Fastest ISE Compile PC?

Do you have a question? Post it now! No Registration Necessary

Translate This Thread From English to

Threaded View
Has anyone recently done any benchmarking of Windows PC's for Xilinx
ISE Compiles?

Is ISE multithreaded?
Can it use multiple processors (or cores)?
Do big CPU caches help?

Regards
Marc
P4-3GHz HT  2GB DDR2-533 RAM


Re: Fastest ISE Compile PC?

Quoted text here. Click to load it

I'm not sure if QuartusII or ISE is multithreaded but the first
generation dual core systems I wasn't impressed with. My experience is
my company provided me with a dual core system to do development work
with.

When my system wasn't living up to my expectations I did a little
research. The MS Windows performance meter and some third party tools
showed little activity. When it did it was about 85% or better,
occasionally pegged. I did some other poking around on my system and
discovered that they cheaped out with the graphics card and hard
drives.

My advice to you and this is partly experience and the other part gut
feeling is compare the price difference between the Extreme and Dual
Core chips if the price is negligible look for the one with faster
front side bus (FSB) speed. And, the second item I'd look into is a
caching SATA controller that supports mirror and some really fast hard
drives. Avoid striping the drives there is a performance hit but try
mirroring. From my observations, development tools I use are mostly
memory and hard drive bound. When you compile and PAR your design a
fast CPU is beneficial but it is also working with a lot supporting
files and storing/retrieving information from memory.

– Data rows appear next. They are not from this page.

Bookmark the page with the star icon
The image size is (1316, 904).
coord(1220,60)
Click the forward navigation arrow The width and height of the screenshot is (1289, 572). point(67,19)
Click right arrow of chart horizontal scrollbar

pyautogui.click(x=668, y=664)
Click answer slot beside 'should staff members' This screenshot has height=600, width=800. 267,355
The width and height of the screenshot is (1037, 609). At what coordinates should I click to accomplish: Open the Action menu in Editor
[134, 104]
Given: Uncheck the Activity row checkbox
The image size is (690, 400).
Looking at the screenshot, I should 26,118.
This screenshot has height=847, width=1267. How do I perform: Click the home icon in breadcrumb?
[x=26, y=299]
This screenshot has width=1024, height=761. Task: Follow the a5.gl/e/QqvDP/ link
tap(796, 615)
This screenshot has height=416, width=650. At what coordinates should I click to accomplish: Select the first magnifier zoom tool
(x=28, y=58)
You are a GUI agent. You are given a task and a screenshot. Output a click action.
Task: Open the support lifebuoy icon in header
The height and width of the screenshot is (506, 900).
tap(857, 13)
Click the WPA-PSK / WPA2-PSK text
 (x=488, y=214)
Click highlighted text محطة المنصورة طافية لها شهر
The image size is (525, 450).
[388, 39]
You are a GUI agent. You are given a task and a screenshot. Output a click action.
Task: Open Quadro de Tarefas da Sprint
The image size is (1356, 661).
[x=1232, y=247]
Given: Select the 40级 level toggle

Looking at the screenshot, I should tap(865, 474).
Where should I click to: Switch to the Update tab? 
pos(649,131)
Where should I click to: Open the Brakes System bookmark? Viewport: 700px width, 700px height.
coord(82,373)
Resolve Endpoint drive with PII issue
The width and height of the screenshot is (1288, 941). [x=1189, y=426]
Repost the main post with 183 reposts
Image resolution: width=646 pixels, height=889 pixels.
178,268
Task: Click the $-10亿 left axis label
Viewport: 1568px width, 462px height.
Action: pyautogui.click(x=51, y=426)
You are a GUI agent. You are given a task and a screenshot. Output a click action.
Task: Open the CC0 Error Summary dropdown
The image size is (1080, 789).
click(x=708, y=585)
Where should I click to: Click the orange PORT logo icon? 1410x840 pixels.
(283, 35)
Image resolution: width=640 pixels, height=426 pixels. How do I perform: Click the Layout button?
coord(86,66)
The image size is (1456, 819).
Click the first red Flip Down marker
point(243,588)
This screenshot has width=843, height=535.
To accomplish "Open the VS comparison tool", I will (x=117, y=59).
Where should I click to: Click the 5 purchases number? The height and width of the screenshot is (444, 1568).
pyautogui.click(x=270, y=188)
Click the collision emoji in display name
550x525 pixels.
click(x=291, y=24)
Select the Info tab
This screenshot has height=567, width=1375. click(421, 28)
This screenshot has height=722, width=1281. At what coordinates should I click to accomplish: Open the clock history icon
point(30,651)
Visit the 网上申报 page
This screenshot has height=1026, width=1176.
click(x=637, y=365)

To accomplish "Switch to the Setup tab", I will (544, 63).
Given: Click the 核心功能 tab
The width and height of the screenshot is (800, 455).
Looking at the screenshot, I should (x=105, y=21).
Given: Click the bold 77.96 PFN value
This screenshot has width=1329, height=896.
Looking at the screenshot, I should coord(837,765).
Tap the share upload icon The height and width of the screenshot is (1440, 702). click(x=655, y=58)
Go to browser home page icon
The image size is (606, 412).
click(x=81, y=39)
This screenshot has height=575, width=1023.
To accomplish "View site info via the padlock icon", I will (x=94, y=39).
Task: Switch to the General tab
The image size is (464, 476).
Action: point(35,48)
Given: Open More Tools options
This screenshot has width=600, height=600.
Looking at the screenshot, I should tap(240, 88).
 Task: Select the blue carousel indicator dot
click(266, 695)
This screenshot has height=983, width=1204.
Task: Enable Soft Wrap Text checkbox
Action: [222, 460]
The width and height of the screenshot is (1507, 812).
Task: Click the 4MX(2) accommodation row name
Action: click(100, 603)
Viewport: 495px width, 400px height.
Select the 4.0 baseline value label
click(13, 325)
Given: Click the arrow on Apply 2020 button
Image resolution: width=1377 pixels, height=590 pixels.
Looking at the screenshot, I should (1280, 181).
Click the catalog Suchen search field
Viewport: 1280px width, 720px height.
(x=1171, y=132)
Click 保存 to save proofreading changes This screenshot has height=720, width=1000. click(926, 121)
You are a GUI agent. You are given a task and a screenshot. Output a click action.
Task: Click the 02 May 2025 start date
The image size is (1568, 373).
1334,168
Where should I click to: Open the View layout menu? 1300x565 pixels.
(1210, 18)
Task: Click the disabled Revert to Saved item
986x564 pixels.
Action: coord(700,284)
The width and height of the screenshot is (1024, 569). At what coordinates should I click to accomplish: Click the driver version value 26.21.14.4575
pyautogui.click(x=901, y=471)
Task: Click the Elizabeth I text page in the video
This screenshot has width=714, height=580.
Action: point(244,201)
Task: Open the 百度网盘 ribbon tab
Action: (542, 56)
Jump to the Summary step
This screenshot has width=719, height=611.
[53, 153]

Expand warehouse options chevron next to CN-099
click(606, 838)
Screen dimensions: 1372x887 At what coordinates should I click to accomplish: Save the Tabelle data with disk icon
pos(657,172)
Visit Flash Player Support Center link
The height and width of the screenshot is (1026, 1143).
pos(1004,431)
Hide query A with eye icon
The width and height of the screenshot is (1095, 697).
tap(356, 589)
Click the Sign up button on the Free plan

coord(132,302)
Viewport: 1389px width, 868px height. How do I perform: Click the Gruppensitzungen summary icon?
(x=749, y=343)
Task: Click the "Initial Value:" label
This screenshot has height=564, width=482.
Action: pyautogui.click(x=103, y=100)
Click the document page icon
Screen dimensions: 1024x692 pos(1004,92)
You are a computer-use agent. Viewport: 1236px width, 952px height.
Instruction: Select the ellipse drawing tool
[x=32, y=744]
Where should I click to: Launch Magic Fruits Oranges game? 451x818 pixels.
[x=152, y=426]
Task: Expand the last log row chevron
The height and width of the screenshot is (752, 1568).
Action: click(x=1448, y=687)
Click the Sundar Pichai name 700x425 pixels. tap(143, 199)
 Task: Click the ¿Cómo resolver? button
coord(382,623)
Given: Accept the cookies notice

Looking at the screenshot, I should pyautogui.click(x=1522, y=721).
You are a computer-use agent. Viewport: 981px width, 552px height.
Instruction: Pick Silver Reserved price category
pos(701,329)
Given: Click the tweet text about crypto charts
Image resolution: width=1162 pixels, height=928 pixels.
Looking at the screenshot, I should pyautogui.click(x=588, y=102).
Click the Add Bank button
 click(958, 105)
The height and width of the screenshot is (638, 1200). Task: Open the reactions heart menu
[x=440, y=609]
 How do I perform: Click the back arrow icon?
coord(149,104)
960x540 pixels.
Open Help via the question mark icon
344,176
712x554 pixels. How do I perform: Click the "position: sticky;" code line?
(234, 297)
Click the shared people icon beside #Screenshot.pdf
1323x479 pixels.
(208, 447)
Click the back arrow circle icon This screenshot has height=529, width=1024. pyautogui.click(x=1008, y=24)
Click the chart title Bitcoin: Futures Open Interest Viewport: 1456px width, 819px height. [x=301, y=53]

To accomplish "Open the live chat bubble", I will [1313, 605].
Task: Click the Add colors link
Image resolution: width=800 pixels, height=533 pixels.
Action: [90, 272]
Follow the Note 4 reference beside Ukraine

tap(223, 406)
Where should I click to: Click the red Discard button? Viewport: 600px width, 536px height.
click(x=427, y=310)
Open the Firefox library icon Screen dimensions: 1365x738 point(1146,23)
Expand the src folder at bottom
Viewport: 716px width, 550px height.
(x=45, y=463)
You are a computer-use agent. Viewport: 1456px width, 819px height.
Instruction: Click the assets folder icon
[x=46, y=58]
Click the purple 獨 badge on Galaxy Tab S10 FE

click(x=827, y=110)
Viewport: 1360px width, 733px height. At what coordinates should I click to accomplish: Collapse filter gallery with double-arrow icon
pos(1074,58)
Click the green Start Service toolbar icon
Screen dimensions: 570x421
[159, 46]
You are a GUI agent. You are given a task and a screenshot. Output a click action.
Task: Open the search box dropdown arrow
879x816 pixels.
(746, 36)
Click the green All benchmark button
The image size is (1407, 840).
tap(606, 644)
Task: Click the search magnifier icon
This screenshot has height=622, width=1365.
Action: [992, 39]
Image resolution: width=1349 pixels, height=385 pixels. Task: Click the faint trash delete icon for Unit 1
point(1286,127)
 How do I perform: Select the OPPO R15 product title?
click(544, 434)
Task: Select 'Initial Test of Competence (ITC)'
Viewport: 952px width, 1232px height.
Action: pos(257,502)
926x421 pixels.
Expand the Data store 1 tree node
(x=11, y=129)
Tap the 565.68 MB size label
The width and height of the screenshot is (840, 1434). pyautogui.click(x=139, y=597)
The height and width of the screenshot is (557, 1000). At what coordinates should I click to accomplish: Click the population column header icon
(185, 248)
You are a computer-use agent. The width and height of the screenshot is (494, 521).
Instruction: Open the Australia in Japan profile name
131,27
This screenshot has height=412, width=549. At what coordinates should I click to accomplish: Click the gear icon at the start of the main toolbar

In the past most users report the biggest benefits from more and faster
memory.

Derek


FAQ: Re: Fastest ISE Compile PC?
Marc, why didn't you try to google for the answer? This question is
asked every other week on comp.arch.fpga. I only reply because I have
some new numbers.

marc_ely wrote:
Quoted text here. Click to load it

No, but I have for Quartus which is very similar.

Quoted text here. Click to load it

No and not for a while to come.

Quoted text here. Click to load it

Nope.


Oh yeah, but once you have that, core frequency is all that matters.

I recently went from an Athlon 64 2.0 GHz/1 MiB L2$ to a E6600 Core 2
Duo 2.4 GHz/4 MiB L2$. For my benchmark, the time for Synth/P&R went
from 12m34/33m40 to ~6m/~15m, thus more then double the P&R
performance. When overclocked to 3.3 GHz the result scaled to
5m54/11m12, thus 3X the P&R performance. Other experiments confirm that
it scales linearly with frequency (assuming memory scales equally).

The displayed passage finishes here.